Ahh, the joys of social coding.
Over the weekend, the widely popular Twitter Bootstrap project received a request to fix a bug. Apparently, when the project is minified, a piece of it breaks because the authors take advantage of ‘Automatic Semicolon Insertion’ that occurs in JavaScript.
Read the request and comments here: https://github.com/twitter/bootstrap/issues/3057
The gist of it is simple:
- JavaScript semi-colons are, technically, optional. If you don’t include a semi-colon and follow a statement with the specific literal, the JS interpreter is supposed to insert on for you.
- Authors in the Twitter Bootstrap took this and wrote some valid JS code, as is shown below:
clearMenus() !isActive && $parent.toggleClass('open') - The code was then minified using JSMin (from Douglas Crockford), but produces not so valid JS so a bug fix was requested.
- @fat responded that it’s a bug in JSMin and not in the code.
- @douglascrockford responded with
That is insanely stupid code. I am not going to dumb down JSMin for this case.
What followed was a flurry of posts that I care not to go into. Some where well thought out, others just showed immaturity. Twitter was all a flutter with tweets about this so I decided to look at it myself to understand what all this was about and this is what I learned:
- Semi-colons are optional
- There are plenty of major frameworks that practice bad JavaScript styles
Semi-colons are optional
I heard about this, but never really believed it because JavaScript a class of languages that fall in the C family tree. The C family tree has many descendants that all add their own flavor to the C grammer, but they can all be traced back to the venerable language, either as a subset of the language, a superset of the language, or influenced by the language.
Since I have actually done programming outside of the modern day web world, C type languages have certain characteristics that I have come to expect (correctly or incorrectly). One is the use of braces { and } as defining some sort of block. Another is that a statement that is not a block, again the lovely { and }, is always terminated with a semi-colon (;).
So when I looked at the actual code in question, my initial response was just as terse and critical as Doug Crockford’s response.
Bad JavaScript practices are plentiful
So apparently there is this rage in development that tries to take a language is forgiving and take advantage of that to make a new dialect of it. There is a breed of programmers that laugh at the semi-colon and basically consider it a hassle and wasted character.
This sort of reminds me of Internet Explorer 4. It had a ‘feature’ that ‘forgave’ misuse of the HTML spec, which included not closing certain tags and placing things where they didn’t belong. As a result, websites were development with these mistakes (which they were) and for 10 years following, bad practices propagated to a whole new group of developers until a web development renaissance came upon us in which web developers with some clout started to vocalize their displeasure with lack of standards support.
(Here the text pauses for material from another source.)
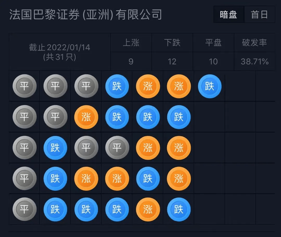Screen dimensions: 281x237
Task: Select the blue 跌 coin ending row one
Action: (209, 86)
It is sort of ironic, though, that the same group of developers that rail against Internet Explorer for its lack of standards is home to these JavaScript developers that bash the semi-colon.
Here’s the thing about bad practices: They spread like viruses if not caught and treated properly. Look at the damage that IE4′s forgiveness did. A whole generation of developers learned the wrong way of doing websites. Now that same mentality is apparently rampant in the JavaScript community.
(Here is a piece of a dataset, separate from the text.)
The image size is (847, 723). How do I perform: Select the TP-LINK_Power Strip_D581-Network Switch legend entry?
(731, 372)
JavaScript is part of the C family tree!
I just don’t get why a group of developers who claim to want standards in the web are so against the use of semi-colons. Sure, it’s optional, but even Brendan Eich has stated
Some of the github issue comments are naive or idealistic to the point of being silly. Since when does any programming language not have syntax arguments? All living, practical languages that I know of, even those with indentation-based block structure and similar restrictions, have degrees of freedom of expression that allow abusage as well as good usage. Language designers can try to reduce degrees of freedom, but not eliminate them completely.
My two cents: be careful not to use ASI as if it gave JS significant newlines. And please don’t abuse
&&and||where the mightyifstatement serves better.
You can read his whole post, which comments on both sides of the argument, here: http://brendaneich.com/2012/04/the-infernal-semicolon/
The purpose of the semi-colon is to terminate a single expression in JavaScript. It helps the JS engines know where the expression ends. Using some alternative, and mostly unknown, syntax that is ‘valid’ just adds more confusion to an already confusing topic: Good JavaScript Practice.
And seriously, is this alternative so wrong? It definitely makes the code easier to understand in my opinion and avoids potential issues with JavaScript processors, like JSMin.
clearMenus();
if (!isActive) $parent.toggleClass('open');
If the use of the semi-colon is such a drain on you, then maybe you should look at alternatives, like CoffeeScript or, even better for your style programming, VBScript.